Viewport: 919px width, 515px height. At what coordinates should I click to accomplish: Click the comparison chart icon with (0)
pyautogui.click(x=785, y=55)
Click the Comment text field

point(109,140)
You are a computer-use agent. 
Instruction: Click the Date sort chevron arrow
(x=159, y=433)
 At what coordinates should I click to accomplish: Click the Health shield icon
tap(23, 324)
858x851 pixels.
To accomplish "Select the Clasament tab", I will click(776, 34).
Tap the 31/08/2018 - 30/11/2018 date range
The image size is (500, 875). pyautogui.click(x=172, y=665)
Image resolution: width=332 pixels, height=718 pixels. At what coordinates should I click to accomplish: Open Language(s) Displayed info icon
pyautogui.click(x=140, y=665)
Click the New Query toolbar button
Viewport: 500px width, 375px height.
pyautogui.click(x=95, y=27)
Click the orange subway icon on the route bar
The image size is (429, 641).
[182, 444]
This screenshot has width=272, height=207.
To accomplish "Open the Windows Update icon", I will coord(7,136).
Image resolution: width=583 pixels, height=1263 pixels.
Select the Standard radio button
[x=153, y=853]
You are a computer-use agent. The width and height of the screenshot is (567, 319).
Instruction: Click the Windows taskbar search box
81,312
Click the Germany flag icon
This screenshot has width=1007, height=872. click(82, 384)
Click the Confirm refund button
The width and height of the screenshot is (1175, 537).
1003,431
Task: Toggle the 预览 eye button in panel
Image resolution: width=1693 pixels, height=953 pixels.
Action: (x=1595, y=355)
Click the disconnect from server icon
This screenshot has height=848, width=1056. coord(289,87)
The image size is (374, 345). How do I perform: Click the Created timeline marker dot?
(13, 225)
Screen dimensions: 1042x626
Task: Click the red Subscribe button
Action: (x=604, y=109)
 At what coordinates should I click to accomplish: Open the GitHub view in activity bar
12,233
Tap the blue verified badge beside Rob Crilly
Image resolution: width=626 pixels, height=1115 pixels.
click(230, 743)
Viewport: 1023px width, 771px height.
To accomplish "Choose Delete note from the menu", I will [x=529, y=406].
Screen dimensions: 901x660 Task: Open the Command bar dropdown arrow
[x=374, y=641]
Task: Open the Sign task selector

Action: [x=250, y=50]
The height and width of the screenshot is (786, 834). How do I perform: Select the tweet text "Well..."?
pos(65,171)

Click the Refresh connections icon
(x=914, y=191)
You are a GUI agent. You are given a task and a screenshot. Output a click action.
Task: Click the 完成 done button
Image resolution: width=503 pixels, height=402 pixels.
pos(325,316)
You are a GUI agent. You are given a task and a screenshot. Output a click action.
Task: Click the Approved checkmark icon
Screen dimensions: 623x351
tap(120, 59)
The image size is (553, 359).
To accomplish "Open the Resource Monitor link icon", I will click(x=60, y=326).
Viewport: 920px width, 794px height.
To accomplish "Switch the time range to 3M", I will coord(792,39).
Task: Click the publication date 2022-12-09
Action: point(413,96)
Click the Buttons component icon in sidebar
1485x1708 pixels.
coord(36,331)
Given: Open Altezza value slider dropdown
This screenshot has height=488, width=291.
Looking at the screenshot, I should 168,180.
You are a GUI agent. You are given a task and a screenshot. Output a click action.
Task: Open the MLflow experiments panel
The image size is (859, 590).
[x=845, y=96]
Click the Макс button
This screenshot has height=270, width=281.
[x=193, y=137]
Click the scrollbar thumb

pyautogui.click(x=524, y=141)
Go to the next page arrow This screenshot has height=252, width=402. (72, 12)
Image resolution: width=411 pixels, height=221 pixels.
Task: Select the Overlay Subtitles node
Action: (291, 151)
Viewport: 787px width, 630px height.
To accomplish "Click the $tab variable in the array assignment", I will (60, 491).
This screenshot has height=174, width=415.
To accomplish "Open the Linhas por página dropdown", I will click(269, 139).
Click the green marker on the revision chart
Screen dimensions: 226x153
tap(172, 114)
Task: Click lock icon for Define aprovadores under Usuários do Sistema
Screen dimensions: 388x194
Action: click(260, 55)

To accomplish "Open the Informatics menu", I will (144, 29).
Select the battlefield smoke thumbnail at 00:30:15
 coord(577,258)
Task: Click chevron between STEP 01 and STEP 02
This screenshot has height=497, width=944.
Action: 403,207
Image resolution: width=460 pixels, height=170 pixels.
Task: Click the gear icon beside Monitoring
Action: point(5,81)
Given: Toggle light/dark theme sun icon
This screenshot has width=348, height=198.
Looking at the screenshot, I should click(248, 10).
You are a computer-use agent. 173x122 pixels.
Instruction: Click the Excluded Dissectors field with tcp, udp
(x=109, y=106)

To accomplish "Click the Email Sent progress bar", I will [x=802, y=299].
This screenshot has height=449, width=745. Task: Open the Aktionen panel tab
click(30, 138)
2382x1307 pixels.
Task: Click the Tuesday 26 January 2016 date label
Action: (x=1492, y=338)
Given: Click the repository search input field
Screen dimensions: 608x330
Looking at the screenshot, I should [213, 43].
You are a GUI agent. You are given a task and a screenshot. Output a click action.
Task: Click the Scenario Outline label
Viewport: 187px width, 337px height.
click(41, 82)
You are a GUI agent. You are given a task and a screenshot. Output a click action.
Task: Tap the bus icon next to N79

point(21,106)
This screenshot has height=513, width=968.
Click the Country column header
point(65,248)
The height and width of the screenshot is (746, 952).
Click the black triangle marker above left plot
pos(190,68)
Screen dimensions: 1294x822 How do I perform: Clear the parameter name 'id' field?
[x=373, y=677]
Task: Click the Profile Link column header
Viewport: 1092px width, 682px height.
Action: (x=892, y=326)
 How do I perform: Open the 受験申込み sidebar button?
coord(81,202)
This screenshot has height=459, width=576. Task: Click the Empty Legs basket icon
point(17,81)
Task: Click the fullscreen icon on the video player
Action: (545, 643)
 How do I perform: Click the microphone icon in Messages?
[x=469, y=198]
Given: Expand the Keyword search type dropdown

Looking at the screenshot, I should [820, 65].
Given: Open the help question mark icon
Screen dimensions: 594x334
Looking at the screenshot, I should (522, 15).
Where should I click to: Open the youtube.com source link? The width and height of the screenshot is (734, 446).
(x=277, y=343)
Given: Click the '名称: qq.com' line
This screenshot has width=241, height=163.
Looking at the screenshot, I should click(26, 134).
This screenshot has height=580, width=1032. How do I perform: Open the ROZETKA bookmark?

**Problem to solve**
Change every "Germany" in the material to "France" and leave the rest as it is.

**Output below**
Viewport: 919px width, 515px height. At what coordinates should I click to accomplish: Click the comparison chart icon with (0)
pyautogui.click(x=785, y=55)
Click the Comment text field

point(109,140)
You are a computer-use agent. 
Instruction: Click the Date sort chevron arrow
(x=159, y=433)
 At what coordinates should I click to accomplish: Click the Health shield icon
tap(23, 324)
858x851 pixels.
To accomplish "Select the Clasament tab", I will click(776, 34).
Tap the 31/08/2018 - 30/11/2018 date range
The image size is (500, 875). pyautogui.click(x=172, y=665)
Image resolution: width=332 pixels, height=718 pixels. At what coordinates should I click to accomplish: Open Language(s) Displayed info icon
pyautogui.click(x=140, y=665)
Click the New Query toolbar button
Viewport: 500px width, 375px height.
pyautogui.click(x=95, y=27)
Click the orange subway icon on the route bar
The image size is (429, 641).
[182, 444]
This screenshot has width=272, height=207.
To accomplish "Open the Windows Update icon", I will coord(7,136).
Image resolution: width=583 pixels, height=1263 pixels.
Select the Standard radio button
[x=153, y=853]
You are a computer-use agent. The width and height of the screenshot is (567, 319).
Instruction: Click the Windows taskbar search box
81,312
Click the France flag icon
This screenshot has width=1007, height=872. click(82, 384)
Click the Confirm refund button
The width and height of the screenshot is (1175, 537).
1003,431
Task: Toggle the 预览 eye button in panel
Image resolution: width=1693 pixels, height=953 pixels.
Action: (x=1595, y=355)
Click the disconnect from server icon
This screenshot has height=848, width=1056. coord(289,87)
The image size is (374, 345). How do I perform: Click the Created timeline marker dot?
(13, 225)
Screen dimensions: 1042x626
Task: Click the red Subscribe button
Action: (x=604, y=109)
 At what coordinates should I click to accomplish: Open the GitHub view in activity bar
12,233
Tap the blue verified badge beside Rob Crilly
Image resolution: width=626 pixels, height=1115 pixels.
click(230, 743)
Viewport: 1023px width, 771px height.
To accomplish "Choose Delete note from the menu", I will [x=529, y=406].
Screen dimensions: 901x660 Task: Open the Command bar dropdown arrow
[x=374, y=641]
Task: Open the Sign task selector

Action: [x=250, y=50]
The height and width of the screenshot is (786, 834). How do I perform: Select the tweet text "Well..."?
pos(65,171)

Click the Refresh connections icon
(x=914, y=191)
You are a GUI agent. You are given a task and a screenshot. Output a click action.
Task: Click the 完成 done button
Image resolution: width=503 pixels, height=402 pixels.
pos(325,316)
You are a GUI agent. You are given a task and a screenshot. Output a click action.
Task: Click the Approved checkmark icon
Screen dimensions: 623x351
tap(120, 59)
The image size is (553, 359).
To accomplish "Open the Resource Monitor link icon", I will click(x=60, y=326).
Viewport: 920px width, 794px height.
To accomplish "Switch the time range to 3M", I will coord(792,39).
Task: Click the publication date 2022-12-09
Action: point(413,96)
Click the Buttons component icon in sidebar
1485x1708 pixels.
coord(36,331)
Given: Open Altezza value slider dropdown
This screenshot has height=488, width=291.
Looking at the screenshot, I should 168,180.
You are a GUI agent. You are given a task and a screenshot. Output a click action.
Task: Open the MLflow experiments panel
The image size is (859, 590).
[x=845, y=96]
Click the Макс button
This screenshot has height=270, width=281.
[x=193, y=137]
Click the scrollbar thumb

pyautogui.click(x=524, y=141)
Go to the next page arrow This screenshot has height=252, width=402. (72, 12)
Image resolution: width=411 pixels, height=221 pixels.
Task: Select the Overlay Subtitles node
Action: (291, 151)
Viewport: 787px width, 630px height.
To accomplish "Click the $tab variable in the array assignment", I will (60, 491).
This screenshot has height=174, width=415.
To accomplish "Open the Linhas por página dropdown", I will click(269, 139).
Click the green marker on the revision chart
Screen dimensions: 226x153
tap(172, 114)
Task: Click lock icon for Define aprovadores under Usuários do Sistema
Screen dimensions: 388x194
Action: click(260, 55)

To accomplish "Open the Informatics menu", I will (144, 29).
Select the battlefield smoke thumbnail at 00:30:15
 coord(577,258)
Task: Click chevron between STEP 01 and STEP 02
This screenshot has height=497, width=944.
Action: 403,207
Image resolution: width=460 pixels, height=170 pixels.
Task: Click the gear icon beside Monitoring
Action: point(5,81)
Given: Toggle light/dark theme sun icon
This screenshot has width=348, height=198.
Looking at the screenshot, I should click(248, 10).
You are a computer-use agent. 173x122 pixels.
Instruction: Click the Excluded Dissectors field with tcp, udp
(x=109, y=106)

To accomplish "Click the Email Sent progress bar", I will [x=802, y=299].
This screenshot has height=449, width=745. Task: Open the Aktionen panel tab
click(30, 138)
2382x1307 pixels.
Task: Click the Tuesday 26 January 2016 date label
Action: (x=1492, y=338)
Given: Click the repository search input field
Screen dimensions: 608x330
Looking at the screenshot, I should [213, 43].
You are a GUI agent. You are given a task and a screenshot. Output a click action.
Task: Click the Scenario Outline label
Viewport: 187px width, 337px height.
click(41, 82)
You are a GUI agent. You are given a task and a screenshot. Output a click action.
Task: Tap the bus icon next to N79

point(21,106)
This screenshot has height=513, width=968.
Click the Country column header
point(65,248)
The height and width of the screenshot is (746, 952).
Click the black triangle marker above left plot
pos(190,68)
Screen dimensions: 1294x822 How do I perform: Clear the parameter name 'id' field?
[x=373, y=677]
Task: Click the Profile Link column header
Viewport: 1092px width, 682px height.
Action: (x=892, y=326)
 How do I perform: Open the 受験申込み sidebar button?
coord(81,202)
This screenshot has height=459, width=576. Task: Click the Empty Legs basket icon
point(17,81)
Task: Click the fullscreen icon on the video player
Action: (545, 643)
 How do I perform: Click the microphone icon in Messages?
[x=469, y=198]
Given: Expand the Keyword search type dropdown

Looking at the screenshot, I should [820, 65].
Given: Open the help question mark icon
Screen dimensions: 594x334
Looking at the screenshot, I should (522, 15).
Where should I click to: Open the youtube.com source link? The width and height of the screenshot is (734, 446).
(x=277, y=343)
Given: Click the '名称: qq.com' line
This screenshot has width=241, height=163.
Looking at the screenshot, I should click(26, 134).
This screenshot has height=580, width=1032. How do I perform: Open the ROZETKA bookmark?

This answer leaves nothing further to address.